**Source material**
##############################

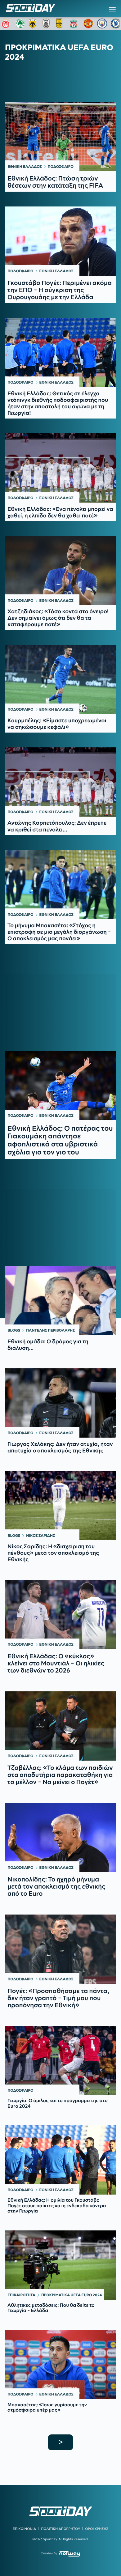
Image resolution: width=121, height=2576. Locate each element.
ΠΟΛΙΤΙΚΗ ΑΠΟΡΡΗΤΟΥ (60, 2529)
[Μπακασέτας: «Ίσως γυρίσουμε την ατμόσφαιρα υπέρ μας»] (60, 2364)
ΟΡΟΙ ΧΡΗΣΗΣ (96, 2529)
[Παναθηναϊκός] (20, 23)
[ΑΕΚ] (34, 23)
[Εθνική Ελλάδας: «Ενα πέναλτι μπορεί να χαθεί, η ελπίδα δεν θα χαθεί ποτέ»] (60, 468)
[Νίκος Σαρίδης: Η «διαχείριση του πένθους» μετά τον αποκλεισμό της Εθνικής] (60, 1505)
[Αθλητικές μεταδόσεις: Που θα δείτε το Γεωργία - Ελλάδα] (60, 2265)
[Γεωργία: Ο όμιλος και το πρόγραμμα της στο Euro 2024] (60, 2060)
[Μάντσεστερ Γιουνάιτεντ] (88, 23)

##############################

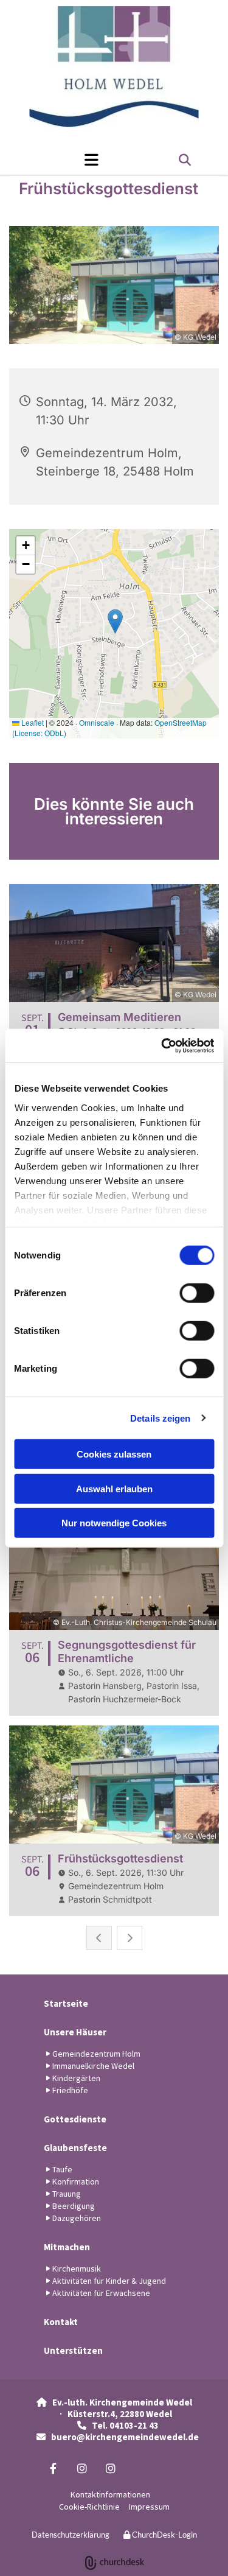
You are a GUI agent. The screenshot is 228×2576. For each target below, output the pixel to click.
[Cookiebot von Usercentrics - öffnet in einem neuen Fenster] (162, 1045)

##############################

**What you will do**
Beginning with the line above that contains "[Παναθηναϊκός] (20, 23)", copy each line exactly up to and including the line that contains "[Μάντσεστερ Γιουνάιτεντ] (88, 23)", and go no further.

**The completed task**
[Παναθηναϊκός] (20, 23)
[ΑΕΚ] (34, 23)
[Εθνική Ελλάδας: «Ενα πέναλτι μπορεί να χαθεί, η ελπίδα δεν θα χαθεί ποτέ»] (60, 468)
[Νίκος Σαρίδης: Η «διαχείριση του πένθους» μετά τον αποκλεισμό της Εθνικής] (60, 1505)
[Αθλητικές μεταδόσεις: Που θα δείτε το Γεωργία - Ελλάδα] (60, 2265)
[Γεωργία: Ο όμιλος και το πρόγραμμα της στο Euro 2024] (60, 2060)
[Μάντσεστερ Γιουνάιτεντ] (88, 23)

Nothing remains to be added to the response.